Fear wasn’t an emotion I knew well, but I’d never felt it stronger than in that moment when Elizabeth had backed me into a corner with that expression on her face.
Floundering, my body had sought retreat as she’d silently begged, and I was hit with a fear that had nailed me to her door—fear that she had the capacity to look at me that way, fear that I wanted to touch her so badly, fear that she’d never let me again.
Fear screaming at me to run.
I’d given into the last.
I’d shut her out because I didn’t have the strength to handle what was happening between us. I was eighteen. I didn’t want this. Wasn’t ready for it.

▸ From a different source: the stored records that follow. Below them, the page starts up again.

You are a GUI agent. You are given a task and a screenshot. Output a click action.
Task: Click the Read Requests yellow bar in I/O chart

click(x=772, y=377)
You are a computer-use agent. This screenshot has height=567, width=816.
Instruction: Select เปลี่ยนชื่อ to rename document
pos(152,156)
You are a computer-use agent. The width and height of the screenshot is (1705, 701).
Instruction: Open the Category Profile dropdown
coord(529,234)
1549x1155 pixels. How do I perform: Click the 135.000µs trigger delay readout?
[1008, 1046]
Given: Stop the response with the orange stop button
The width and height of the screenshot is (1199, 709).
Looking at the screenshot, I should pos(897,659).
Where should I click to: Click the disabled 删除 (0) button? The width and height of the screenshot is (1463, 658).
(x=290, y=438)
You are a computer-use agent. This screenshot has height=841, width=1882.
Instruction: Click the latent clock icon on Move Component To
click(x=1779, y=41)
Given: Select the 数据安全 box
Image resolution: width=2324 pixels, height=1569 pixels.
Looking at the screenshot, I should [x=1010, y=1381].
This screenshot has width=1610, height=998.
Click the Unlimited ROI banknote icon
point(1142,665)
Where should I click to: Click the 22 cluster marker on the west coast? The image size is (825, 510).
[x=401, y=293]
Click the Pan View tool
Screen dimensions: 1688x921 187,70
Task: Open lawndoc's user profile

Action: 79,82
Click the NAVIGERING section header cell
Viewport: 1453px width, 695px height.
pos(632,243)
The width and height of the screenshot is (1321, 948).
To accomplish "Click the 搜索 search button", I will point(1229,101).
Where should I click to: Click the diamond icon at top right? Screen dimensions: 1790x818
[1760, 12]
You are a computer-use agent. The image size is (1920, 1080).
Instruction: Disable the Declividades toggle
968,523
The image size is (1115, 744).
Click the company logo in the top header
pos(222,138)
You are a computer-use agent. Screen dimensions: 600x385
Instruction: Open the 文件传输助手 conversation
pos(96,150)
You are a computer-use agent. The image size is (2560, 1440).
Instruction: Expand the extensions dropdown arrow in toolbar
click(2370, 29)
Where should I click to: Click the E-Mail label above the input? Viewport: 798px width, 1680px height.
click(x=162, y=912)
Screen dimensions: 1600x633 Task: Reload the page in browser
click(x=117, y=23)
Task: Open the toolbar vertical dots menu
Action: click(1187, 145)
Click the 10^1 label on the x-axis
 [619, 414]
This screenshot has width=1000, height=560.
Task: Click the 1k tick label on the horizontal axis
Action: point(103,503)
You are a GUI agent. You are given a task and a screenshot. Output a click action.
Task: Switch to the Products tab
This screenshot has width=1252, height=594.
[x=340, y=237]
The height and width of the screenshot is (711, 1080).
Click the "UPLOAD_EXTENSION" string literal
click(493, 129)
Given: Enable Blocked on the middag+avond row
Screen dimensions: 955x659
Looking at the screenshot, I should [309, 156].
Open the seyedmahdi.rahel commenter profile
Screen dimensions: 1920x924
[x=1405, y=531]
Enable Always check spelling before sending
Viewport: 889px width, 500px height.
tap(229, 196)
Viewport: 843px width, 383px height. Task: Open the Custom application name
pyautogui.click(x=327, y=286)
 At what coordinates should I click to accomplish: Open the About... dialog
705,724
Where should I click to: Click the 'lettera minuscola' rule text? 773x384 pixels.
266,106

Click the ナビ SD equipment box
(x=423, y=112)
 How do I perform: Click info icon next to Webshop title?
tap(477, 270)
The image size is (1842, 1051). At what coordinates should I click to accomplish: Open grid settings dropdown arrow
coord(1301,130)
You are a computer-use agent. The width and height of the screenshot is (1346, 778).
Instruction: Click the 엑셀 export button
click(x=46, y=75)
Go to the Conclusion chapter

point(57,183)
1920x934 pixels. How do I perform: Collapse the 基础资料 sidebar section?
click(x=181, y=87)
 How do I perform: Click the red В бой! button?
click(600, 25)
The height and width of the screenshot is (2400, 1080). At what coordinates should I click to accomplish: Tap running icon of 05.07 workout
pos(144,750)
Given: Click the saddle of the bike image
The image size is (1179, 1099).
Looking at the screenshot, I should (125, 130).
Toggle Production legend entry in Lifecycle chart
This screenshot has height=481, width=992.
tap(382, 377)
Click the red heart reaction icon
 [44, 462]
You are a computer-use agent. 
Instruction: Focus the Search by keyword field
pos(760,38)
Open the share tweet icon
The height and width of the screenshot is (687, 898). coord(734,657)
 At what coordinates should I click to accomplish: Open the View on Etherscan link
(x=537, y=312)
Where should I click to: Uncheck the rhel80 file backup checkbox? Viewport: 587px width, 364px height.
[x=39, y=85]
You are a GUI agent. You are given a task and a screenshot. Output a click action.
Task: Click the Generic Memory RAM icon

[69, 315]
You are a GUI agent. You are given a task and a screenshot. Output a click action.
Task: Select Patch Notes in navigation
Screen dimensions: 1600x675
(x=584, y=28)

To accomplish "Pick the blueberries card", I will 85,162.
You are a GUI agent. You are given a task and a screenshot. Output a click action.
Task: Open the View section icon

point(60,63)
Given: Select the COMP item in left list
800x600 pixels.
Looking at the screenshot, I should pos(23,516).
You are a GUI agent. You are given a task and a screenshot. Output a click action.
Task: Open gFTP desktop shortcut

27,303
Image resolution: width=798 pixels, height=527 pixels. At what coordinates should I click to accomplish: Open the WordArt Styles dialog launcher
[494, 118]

But now . . . I raised my face and released a remorseful breath into the stuffy apartment air.
I missed her.
Nothing else seemed to matter but that single truth.
She held so much control over me, and I never even realized it. I mean, yeah, she was my best friend, but losing her shouldn’t have hurt this much.
Saturday morning, I left a bunch of messages, trying to make amends, hoping to convince her we could somehow go back to the way we’d been. But each time, I was forced to listen to the sweetness of her voice through her recorded message.
That afternoon, she’d finally called me back. Relief tore through me like a welcomed tempest when my phone had lit up with her number, until her tone seeped through the line, despondent and withdrawn.
“I can’t see you anymore, Christian,” she’d said through a barely audible whisper. I’d opened my mouth to argue, to convince her that night was just a mistake, to promise I’d find some way to make it right.
Her voice had cracked, and she’d cut me off with a quiet, “Please. I need you to do this for me.”
Yeah, I was a fool, but I wasn’t stupid.
Even if I tried to convince her otherwise, we both knew that night wasn’t a simple misstep. We weren’t just two friends messing around, hands and tongue and skin that never should have been. Because I’d never felt anything close to what I’d felt when I kissed her.
She’d hung up the phone without a parting word.
Out of respect, I left her alone. Because I did care about her, even if I was too much a coward to tell her.
The last thing I wanted was to harm her more than I already had, and Elizabeth wanted more from me than I knew how to give.
The night I left, I shut the door between us with a deafening click, but I hadn’t gone far. From the other side of her door, I stopped to listen to her weep, felt the magnitude of what I’d done to her.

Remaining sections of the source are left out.